There is a whirlwind of issues currently affecting international medical graduates (“IMGs”), issues which will impact their ability to obtain temporary work authorization (including J-1 waivers and H-1B visas) and permanent resident status. Below is a quick update of recent developments at the state and federal levels. These issues and more will be addressed at the Wolfsdorf Immigration Law Group’s Immigration Workshop for Physicians on January 29, 2011 at Roosevelt Hospital in New York City.
- H-1B Cap Exemption Complications: As the remaining cap-subject H-1B visa numbers rapidly decrease, hospitals employing physicians and other health professionals may no longer qualify for exemptions to the numerical cap based on a petitioner’s affiliation with an institution of higher education. The Administrative Appeals Office (AAO) of the U.S. Citizenship and Immigration Services (USCIS) recently issued a decision finding that a teaching hospital that provides clinical training for nurses enrolled at an institution of higher education, but is a separately controlled and operated entity from the institution of higher education, is not an exempt employer from the H-1B cap. AAO, WAC-09-059-50704 (Oct. 15, 2010).
While this will not impact J-1 physicians who are granted Conrad State 30 waivers because they have a personal exemption from the cap, this decision will seriously limit the employment options for J-1 physicians who obtain a different kind of waiver and physicians who undertake graduate medical training in H-1B. The precise nature of the relationship of the sponsoring employer to the institution of higher education will be critical to the determination of whether the petitioner qualifies for the numerical cap exemption.

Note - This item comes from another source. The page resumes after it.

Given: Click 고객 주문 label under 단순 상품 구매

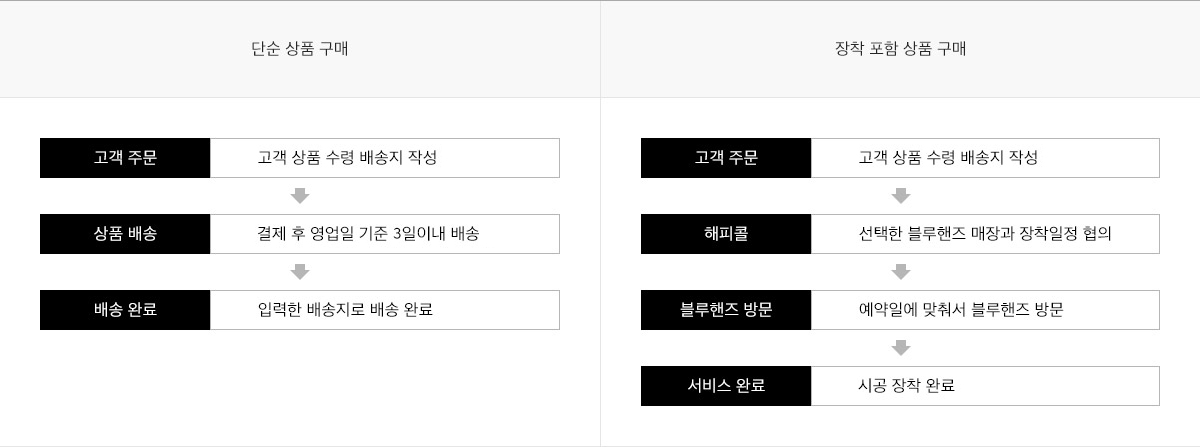Looking at the screenshot, I should 125,158.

- Conrad Waiver State 30 Update: Many states, including Florida, Michigan, and Illinois, have filled all 30 waiver slots for Fiscal Year 2011. Remember, even if a state where you are interested in working no longer has any numbers available, there are unlimited federal waivers that may be available in that state.
- PERMs for Medical Residents and Fellows: Over two years ago, the Dept. of Labor and USCIS made a radical departure from decades of precedent, deciding that a medical resident or fellow position does not quality as a “permanent” offer of employment for PERM labor certification purposes. This issue was recently before the Board of Alien Labor Certification Appeals (BALCA). On November 30, 2010, BALCA declined to decide the issue, dismissing all evidence submitted on appeal and directing the parties to confer. BALCA gave the parties a deadline of December 2, 2010 to file a joint report, but there have yet to be any further developments.
This lack of guidance leaves thousands of physicians in a precarious situation, particularly those who risk maxing out on their H-1B while still in their training. Residents and fellows who are confronted with this problem should contact a Wolfsdorf attorney to explore creative solutions.
- Hardship Waiver Approvals Soaring… Following almost three years of consistent, hard-fought battles to obtain hardship waivers for J-1s, the California Service Center is finally taking a reasonable approach to adjudicating these applications. Recent filings have received outright approvals in less than 3 months, compared with 2008 and 2009 during which CSC would take close to 6 months to issue an onerous request for further evidence (RFE).
- …and so are RFEs on H-1Bs: USCIS is routinely issuing detailed RFEs which question the employer-employee relationship in connection with H-1B petitions filed on behalf hospitalist physicians. While the majority of these RFEs can be addressed and overcome through competent lawyering, physicians accepting positions as hospitalists and their sponsoring employers should take this potential for delay into account when planning the timeline for filing an H-1B.